▶ [ZU ERLEDIGENDE AUFGABEN]
• a. Ändere den Gesetzestext zur Beiordnung von Patentanwälten von "(2) Das gleiche" bis "von Bedeutung ist.", indem du "Geschmacksmuster" durch "eingetragenes Design" ersetzt, und gib diesen Abschnitt vollständig wieder.
• b. Schreibe den Gesetzestext zur Beiordnung von Patentanwälten im Anschluss an seinen letzten Satz weiter.

▶ [STUDIENTEXT]
——————————
Gesetz ueber die Beiordnung von
Patentanwaelten bei Prozesskostenhilfe
PatAnwArmSG 1966

vom  07.09.1966



"Gesetz ueber die Beiordnung von Patentanwaelten bei Prozesskostenhilfe vom 7. September
1966 (BGBl. I S. 557, 585), das zuletzt durch Artikel 4 Abs. 49 des Gesetzes vom 5. Mai
2004 (BGBl. I S. 718) geaendert worden ist"

Stand:     Zuletzt geaendert durch Art. 4 Abs. 49 G v. 5.5.2004 I 718

Fussnote

 Textnachweis Geltung ab: 1.1.1981
Ueberschrift: IdF d. Art. 3 Nr. 5 Buchst. a G v. 13.6.1980 I 677 mWv 1.1.1981

§ 1
(1) Wird in einem Rechtsstreit, in dem ein Anspruch aus einem der im Patentgesetz,
im Gebrauchsmustergesetz, im Halbleiterschutzgesetz, im Markengesetz, im Gesetz
ueber Arbeitnehmererfindungen, im Geschmacksmustergesetz oder im Sortenschutzgesetz
geregelten Rechtsverhaeltnisse geltend gemacht wird, einer Partei Prozesskostenhilfe
bewilligt, so kann ihr auf Antrag zu ihrer Beratung und zur Unterstuetzung des
Rechtsanwalts ein Patentanwalt beigeordnet werden, wenn und soweit es zur sachgemaessen
Rechtsverfolgung oder Rechtsverteidigung erforderlich erscheint.

(2) Das gleiche gilt fuer sonstige Rechtsstreitigkeiten, soweit fuer die Entscheidung
eine Frage von Bedeutung ist, die ein Patent, ein Gebrauchsmuster, den Schutz
einer Topographie, eine Marke oder ein sonstiges nach dem Markengesetz geschuetztes
Kennzeichen, ein Geschmacksmuster, eine nicht geschuetzte Erfindung oder eine sonstige
die Technik bereichernde Leistung, einen Sortenschutz oder eine nicht geschuetzte, den
Pflanzenbau bereichernde Leistung auf dem Gebiet der Pflanzenzuechtung betrifft, oder
soweit fuer die Entscheidung eine mit einer solchen Frage unmittelbar zusammenhaengende
Rechtsfrage von Bedeutung ist.
——————————
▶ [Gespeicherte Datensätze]
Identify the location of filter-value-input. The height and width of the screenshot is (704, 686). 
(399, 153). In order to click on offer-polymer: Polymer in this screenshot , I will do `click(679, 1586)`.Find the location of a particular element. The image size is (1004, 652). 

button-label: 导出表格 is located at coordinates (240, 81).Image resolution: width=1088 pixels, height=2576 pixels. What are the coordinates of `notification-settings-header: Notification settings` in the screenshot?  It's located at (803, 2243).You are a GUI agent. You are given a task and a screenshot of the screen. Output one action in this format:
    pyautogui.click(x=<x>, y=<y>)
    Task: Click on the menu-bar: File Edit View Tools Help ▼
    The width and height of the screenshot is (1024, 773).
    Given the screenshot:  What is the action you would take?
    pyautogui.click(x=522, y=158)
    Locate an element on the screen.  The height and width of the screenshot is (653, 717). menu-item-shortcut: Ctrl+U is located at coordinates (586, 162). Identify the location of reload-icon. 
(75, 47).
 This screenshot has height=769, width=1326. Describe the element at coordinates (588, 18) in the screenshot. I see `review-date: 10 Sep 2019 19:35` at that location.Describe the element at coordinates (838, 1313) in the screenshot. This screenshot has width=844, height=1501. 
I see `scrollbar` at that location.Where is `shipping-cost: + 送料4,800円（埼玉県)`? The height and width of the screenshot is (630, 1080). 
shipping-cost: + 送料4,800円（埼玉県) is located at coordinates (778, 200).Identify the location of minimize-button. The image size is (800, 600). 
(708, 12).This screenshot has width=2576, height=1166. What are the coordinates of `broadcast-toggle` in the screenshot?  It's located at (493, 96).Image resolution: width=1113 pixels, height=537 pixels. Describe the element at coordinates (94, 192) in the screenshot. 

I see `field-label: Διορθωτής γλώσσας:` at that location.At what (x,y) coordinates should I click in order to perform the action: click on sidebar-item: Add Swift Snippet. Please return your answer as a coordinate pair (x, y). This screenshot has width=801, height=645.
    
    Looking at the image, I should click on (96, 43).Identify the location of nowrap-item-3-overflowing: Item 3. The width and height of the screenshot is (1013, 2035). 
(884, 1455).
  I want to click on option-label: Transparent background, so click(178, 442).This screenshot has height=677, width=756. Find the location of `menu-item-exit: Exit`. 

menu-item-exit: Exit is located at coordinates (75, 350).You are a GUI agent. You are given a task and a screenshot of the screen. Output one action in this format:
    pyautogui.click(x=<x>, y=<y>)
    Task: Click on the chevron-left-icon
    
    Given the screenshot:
——————————
▶ [ERGEBNISSE]
• a.
(2) Das gleiche gilt fuer sonstige Rechtsstreitigkeiten, soweit fuer die Entscheidung
eine Frage von Bedeutung ist, die ein Patent, ein Gebrauchsmuster, den Schutz
einer Topographie, eine Marke oder ein sonstiges nach dem Markengesetz geschuetztes
Kennzeichen, ein eingetragenes Design, eine nicht geschuetzte Erfindung oder eine sonstige
die Technik bereichernde Leistung, einen Sortenschutz oder eine nicht geschuetzte, den
Pflanzenbau bereichernde Leistung auf dem Gebiet der Pflanzenzuechtung betrifft, oder
soweit fuer die Entscheidung eine mit einer solchen Frage unmittelbar zusammenhaengende
Rechtsfrage von Bedeutung ist.

• b.
(3) Die Vorschriften des § 117 Abs. 1, des § 119 Abs. 1 Satz 1, des § 121 Abs. 2
und 3, des § 122 Abs. 1 Nr. 1 Buchstabe b und Nr. 3 und der §§ 124, 126 und 127 der
Zivilprozessordnung gelten entsprechend.

§ 2
Auf die Erstattung der Gebuehren und Auslagen des beigeordneten Patentanwalts sind
die Vorschriften des Rechtsanwaltsverguetungsgesetzes, die fuer die Verguetung bei
Prozesskostenhilfe gelten, sinngemaess mit folgenden Massgaben anzuwenden:
1. Der Patentanwalt erhaelt eine Gebuehr mit einem Gebuehrensatz von 1,0 und, wenn er
   eine muendliche Verhandlung oder einen Beweistermin wahrgenommen hat, eine Gebuehr
   mit einem Gebuehrensatz von 2,0 nach § 49 des Rechtsanwaltsverguetungsgesetzes.
2. Reisekosten fuer die Wahrnehmung einer muendlichen Verhandlung oder eines
   Beweistermins werden nur ersetzt, wenn das Prozessgericht vor dem Termin die
   Teilnahme des Patentanwalts fuer geboten erklaert hat.